Lurking in coffee shops. Hiding in women’s changing rooms. Exposing themselves on airplanes as they make their way from coast to coast traumatizing innocent victims as they go. And to make matters worse each has at least one tiny accomplice.

They’re a shameless, chronically sleep deprived army of topless breastfeeding G cup hippies.

At least that’s what you may believe if you follow mainstream media. Because whenever a mother chooses to follow her instincts and meet her baby’s needs by breastfeeding in public, it seems to cause a stir.

When I first started writing about breastfeeding in public a Facebook post by Ashley Kaidel in which she was nursing her baby in a cafe had just gone viral. The controversy it caused speaks to how sensitive our society has become about breastfeeding in public spaces. It doesn’t take much to push our collective buttons.
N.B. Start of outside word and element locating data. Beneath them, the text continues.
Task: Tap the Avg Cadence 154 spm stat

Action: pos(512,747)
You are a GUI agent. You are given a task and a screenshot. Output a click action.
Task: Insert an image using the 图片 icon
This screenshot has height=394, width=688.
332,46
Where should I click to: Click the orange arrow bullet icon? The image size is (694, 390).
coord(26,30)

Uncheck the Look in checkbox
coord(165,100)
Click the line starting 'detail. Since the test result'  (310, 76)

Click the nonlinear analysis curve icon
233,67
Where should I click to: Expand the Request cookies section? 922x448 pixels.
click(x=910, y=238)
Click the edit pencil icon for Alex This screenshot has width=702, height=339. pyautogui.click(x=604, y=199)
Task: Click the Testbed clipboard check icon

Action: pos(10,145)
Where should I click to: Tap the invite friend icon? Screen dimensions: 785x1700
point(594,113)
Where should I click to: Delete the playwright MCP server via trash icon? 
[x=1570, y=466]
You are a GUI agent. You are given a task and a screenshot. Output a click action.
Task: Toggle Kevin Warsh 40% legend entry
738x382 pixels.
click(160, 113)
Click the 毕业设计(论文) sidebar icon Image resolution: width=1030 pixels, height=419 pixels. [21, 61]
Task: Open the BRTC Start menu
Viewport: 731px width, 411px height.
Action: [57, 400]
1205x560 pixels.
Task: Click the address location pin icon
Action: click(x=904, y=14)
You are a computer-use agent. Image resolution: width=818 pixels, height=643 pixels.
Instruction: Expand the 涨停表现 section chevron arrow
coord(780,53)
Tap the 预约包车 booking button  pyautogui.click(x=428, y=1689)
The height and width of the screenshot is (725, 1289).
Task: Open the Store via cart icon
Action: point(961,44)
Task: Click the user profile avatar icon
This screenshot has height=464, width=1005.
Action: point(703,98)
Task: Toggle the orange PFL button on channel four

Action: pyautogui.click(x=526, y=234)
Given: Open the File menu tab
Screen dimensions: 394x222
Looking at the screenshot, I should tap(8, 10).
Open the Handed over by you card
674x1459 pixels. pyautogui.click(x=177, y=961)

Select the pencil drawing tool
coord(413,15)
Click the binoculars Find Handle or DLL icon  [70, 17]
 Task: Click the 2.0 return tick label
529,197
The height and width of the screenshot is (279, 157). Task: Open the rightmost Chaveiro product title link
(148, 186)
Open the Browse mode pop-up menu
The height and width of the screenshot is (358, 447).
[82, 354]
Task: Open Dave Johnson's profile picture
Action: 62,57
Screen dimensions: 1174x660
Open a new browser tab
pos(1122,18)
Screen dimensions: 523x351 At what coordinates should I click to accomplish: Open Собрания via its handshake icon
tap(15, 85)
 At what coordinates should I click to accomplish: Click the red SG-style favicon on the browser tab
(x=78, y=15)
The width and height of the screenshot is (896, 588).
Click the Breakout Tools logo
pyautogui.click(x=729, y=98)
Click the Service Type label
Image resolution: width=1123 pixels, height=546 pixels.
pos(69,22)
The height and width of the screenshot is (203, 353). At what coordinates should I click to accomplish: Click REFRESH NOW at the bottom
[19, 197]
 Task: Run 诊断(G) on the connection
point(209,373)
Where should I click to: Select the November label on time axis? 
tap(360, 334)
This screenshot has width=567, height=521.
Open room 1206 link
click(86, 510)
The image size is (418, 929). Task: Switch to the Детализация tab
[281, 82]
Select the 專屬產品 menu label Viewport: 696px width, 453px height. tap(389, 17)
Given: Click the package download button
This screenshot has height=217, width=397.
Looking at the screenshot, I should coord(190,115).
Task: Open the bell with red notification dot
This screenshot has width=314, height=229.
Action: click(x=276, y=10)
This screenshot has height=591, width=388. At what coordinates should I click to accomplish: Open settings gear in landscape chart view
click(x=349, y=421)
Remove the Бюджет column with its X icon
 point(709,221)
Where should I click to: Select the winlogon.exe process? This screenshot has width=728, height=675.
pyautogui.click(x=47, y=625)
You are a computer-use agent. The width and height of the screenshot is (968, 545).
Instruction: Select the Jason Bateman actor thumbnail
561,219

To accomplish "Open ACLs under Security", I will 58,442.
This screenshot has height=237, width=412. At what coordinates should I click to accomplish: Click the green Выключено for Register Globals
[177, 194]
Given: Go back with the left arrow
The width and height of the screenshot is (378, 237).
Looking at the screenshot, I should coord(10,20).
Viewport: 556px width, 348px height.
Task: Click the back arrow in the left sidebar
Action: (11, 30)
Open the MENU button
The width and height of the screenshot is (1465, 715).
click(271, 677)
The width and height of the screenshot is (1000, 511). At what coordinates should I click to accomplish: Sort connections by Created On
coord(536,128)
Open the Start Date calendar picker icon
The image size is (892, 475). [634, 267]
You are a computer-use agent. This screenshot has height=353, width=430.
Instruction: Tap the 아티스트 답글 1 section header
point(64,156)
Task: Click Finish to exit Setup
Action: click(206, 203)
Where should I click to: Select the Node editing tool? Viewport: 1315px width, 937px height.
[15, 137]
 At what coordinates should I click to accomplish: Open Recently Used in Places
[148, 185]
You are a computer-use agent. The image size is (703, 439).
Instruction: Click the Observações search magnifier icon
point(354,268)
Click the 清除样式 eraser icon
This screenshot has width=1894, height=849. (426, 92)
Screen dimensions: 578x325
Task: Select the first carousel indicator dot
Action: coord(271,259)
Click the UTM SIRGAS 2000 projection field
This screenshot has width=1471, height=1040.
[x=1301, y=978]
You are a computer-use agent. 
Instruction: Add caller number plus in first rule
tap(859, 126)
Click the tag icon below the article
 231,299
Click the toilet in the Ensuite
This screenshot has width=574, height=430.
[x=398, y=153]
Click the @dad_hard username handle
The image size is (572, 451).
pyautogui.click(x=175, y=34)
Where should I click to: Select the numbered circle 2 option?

How could something as natural as feeding a baby even be a topic for debate?

The truth is that breastfeeding mothers rarely expose themselves needlessly. Comments I receive in response to my support of normalizing breastfeeding suggest there is a cultural belief that women are somehow getting a kick out of exposing themselves. That nourishing our babies is an afterthought and really our main objective is to get our boobs out. To a breastfeeding mother the notion is laughable.

Because, breastfeeding is a monumental commitment. Women don’t accidentally breastfeed; it’s a conscious decision and often a treacherous journey requiring determination to overcome multiple obstacles thrown in our path.

Cracked nipples. Engorged breasts. Improper latches. Mastitis. Bites. Nursing on demand every two hours. Loss of independence. So, for most mothers, disapproval from strangers is the least of our worries. We’ve given birth. We’re enduring a level of sleep deprivation most would consider a form of torture. We’re tough. We can handle it. But, why should we?

Breastfeeding is a selfless act and one which society should be praising women for not berating them.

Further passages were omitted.